[STATED GOAL] Arrange the entries below as a numbered list with blank lines dropped. Leave the pictures out of your list.

Records of word and element locations

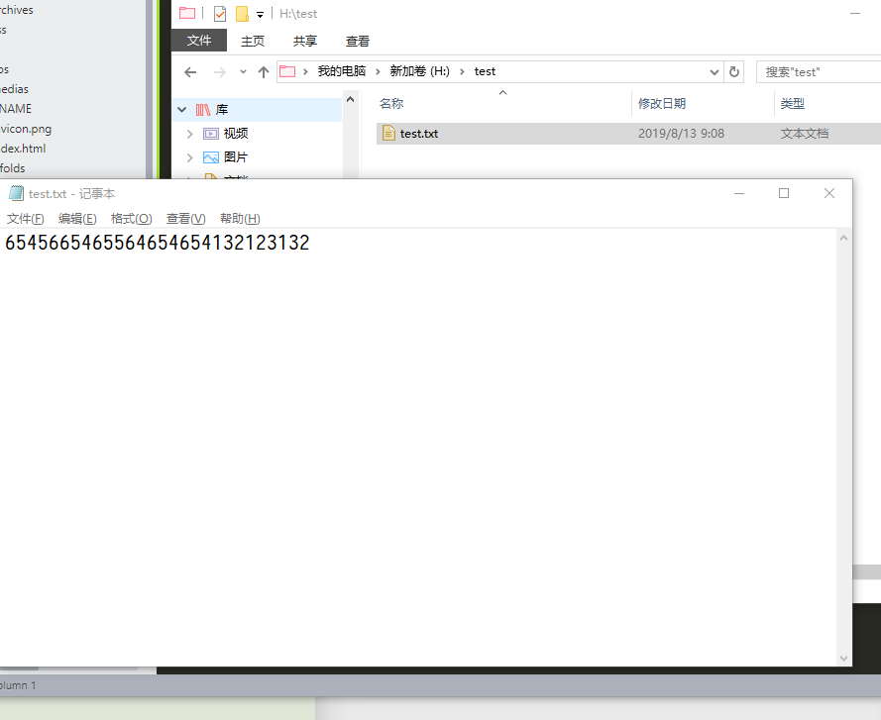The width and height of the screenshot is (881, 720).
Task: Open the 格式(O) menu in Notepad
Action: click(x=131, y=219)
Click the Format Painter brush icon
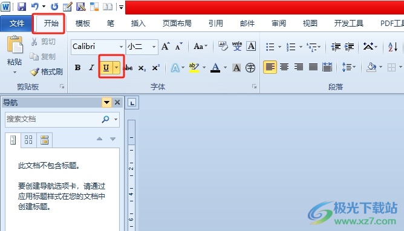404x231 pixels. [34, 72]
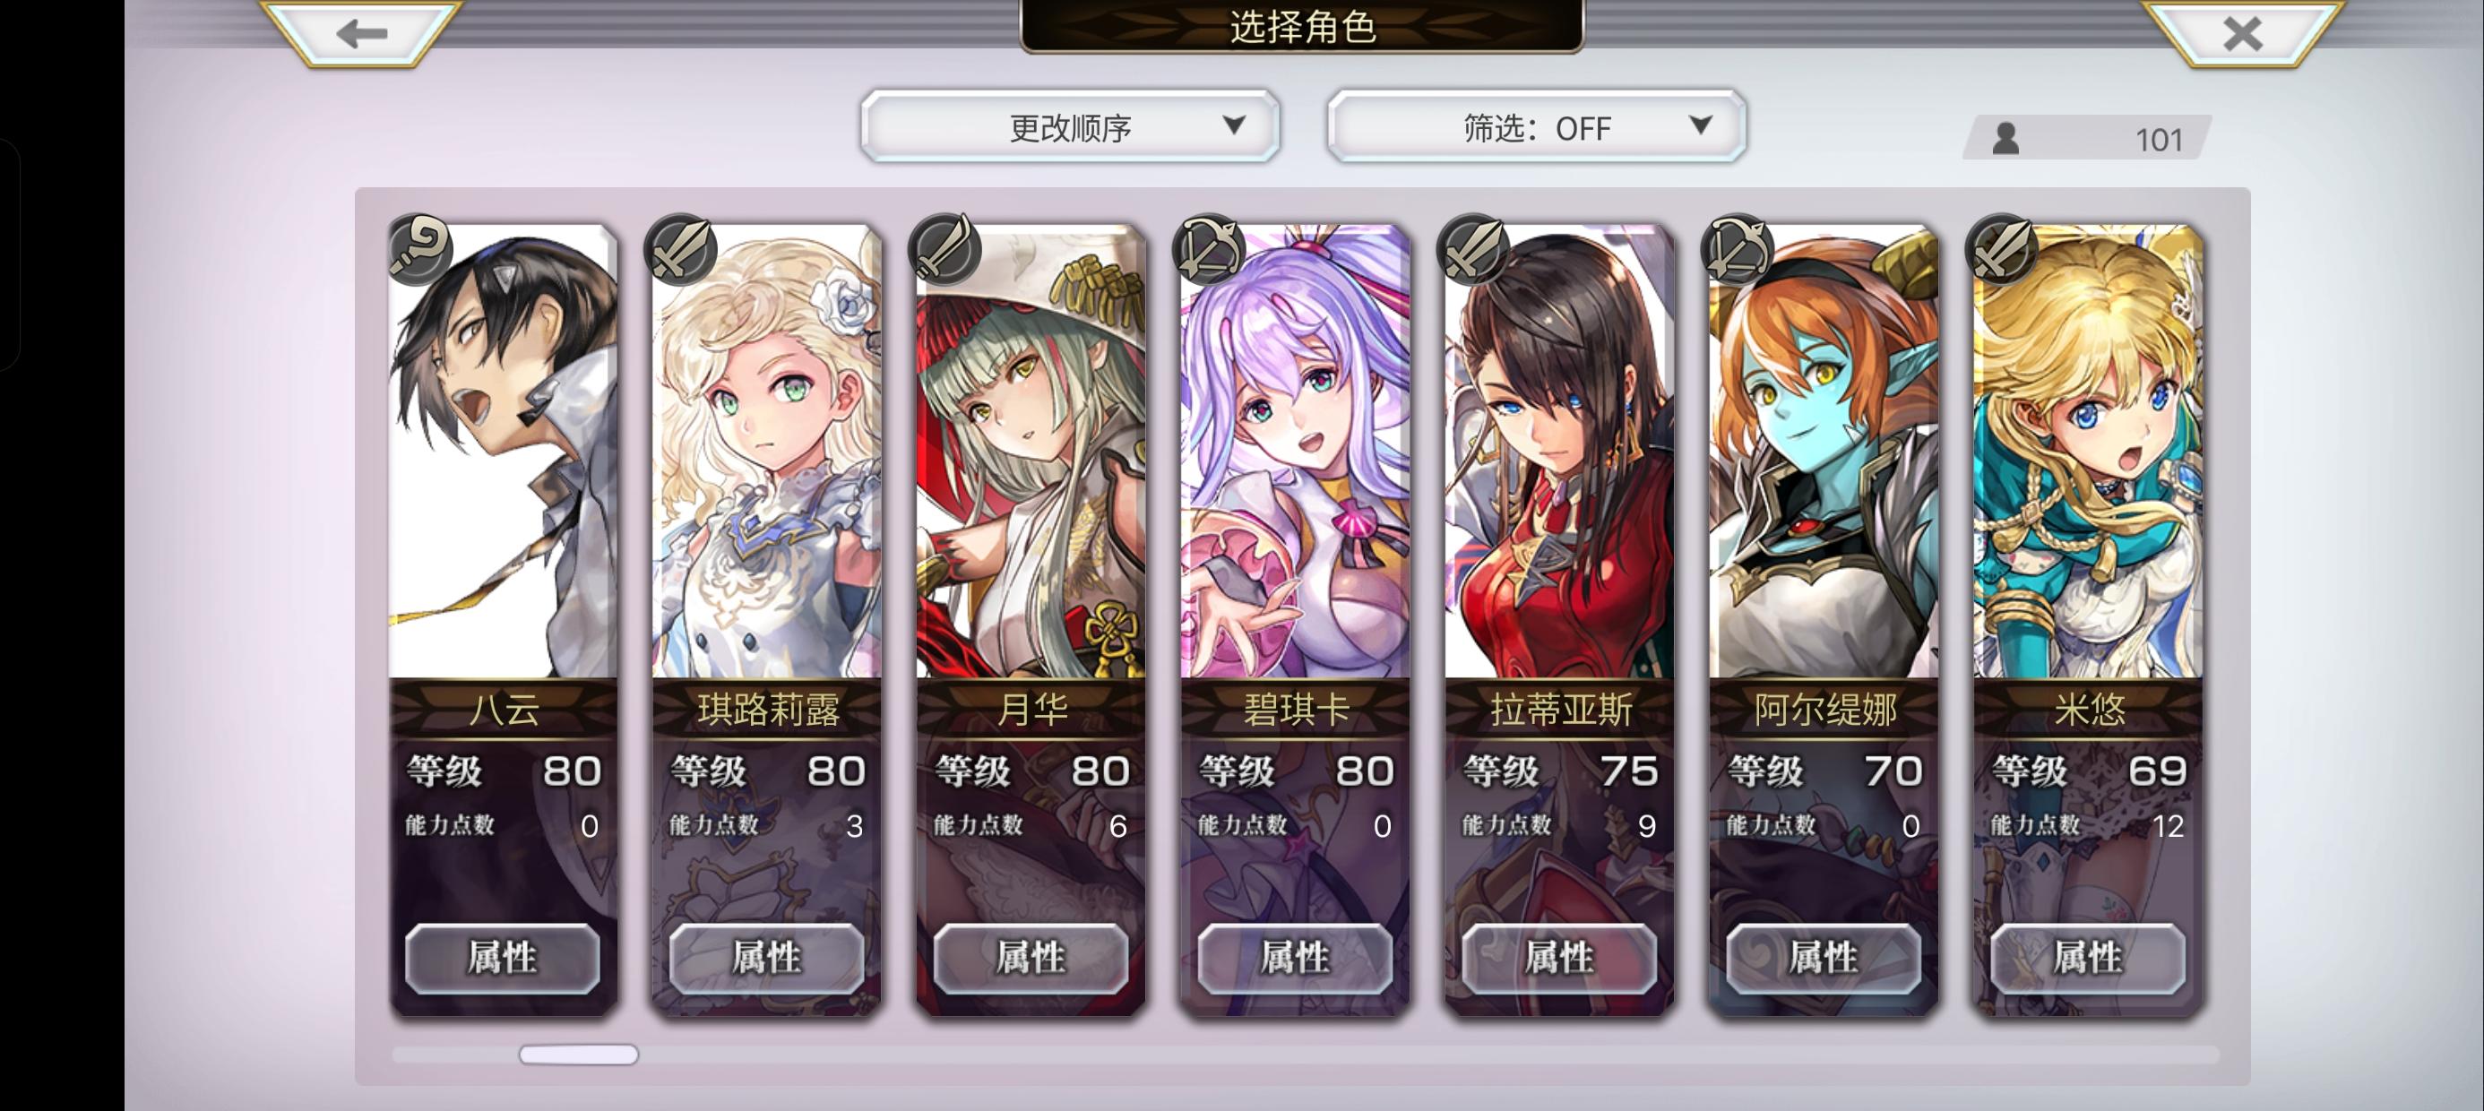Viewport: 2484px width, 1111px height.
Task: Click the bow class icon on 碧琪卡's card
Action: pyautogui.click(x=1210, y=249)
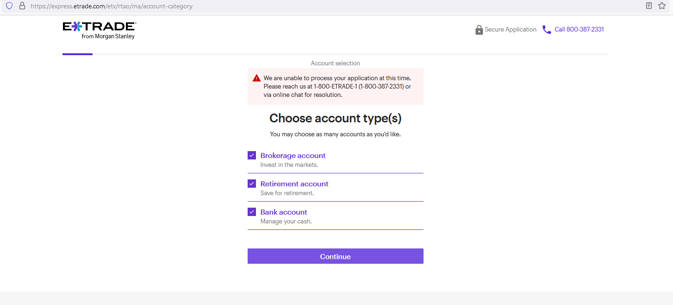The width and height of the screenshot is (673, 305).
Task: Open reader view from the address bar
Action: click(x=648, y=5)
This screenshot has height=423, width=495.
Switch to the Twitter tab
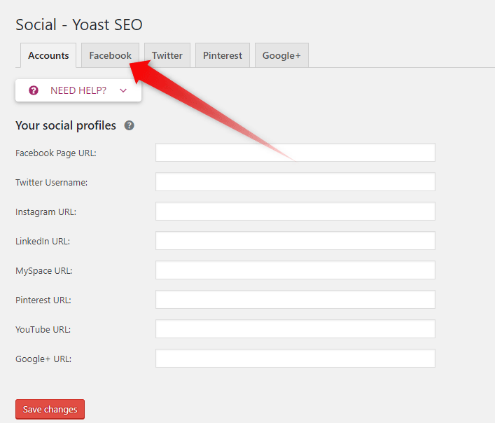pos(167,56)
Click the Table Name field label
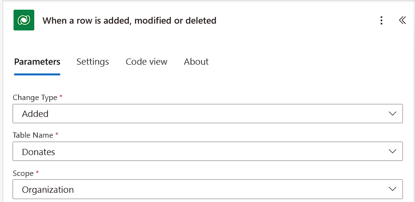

[ANSWER TO THE PROBLEM]
1. The width and height of the screenshot is (881, 720).
2. Task: Open the 格式(O) menu in Notepad
3. Action: click(x=131, y=219)
4. Click the Format Painter brush icon
5. 404x231 pixels. [34, 72]
6. Viewport: 2484px width, 1111px height.
7. Task: Click the bow class icon on 碧琪卡's card
8. Action: pyautogui.click(x=1210, y=249)
9. The width and height of the screenshot is (673, 305).
10. Task: Open reader view from the address bar
11. Action: click(x=648, y=5)
12. This screenshot has height=423, width=495.
13. Switch to the Twitter tab
14. pos(167,56)
15. Click the Table Name field label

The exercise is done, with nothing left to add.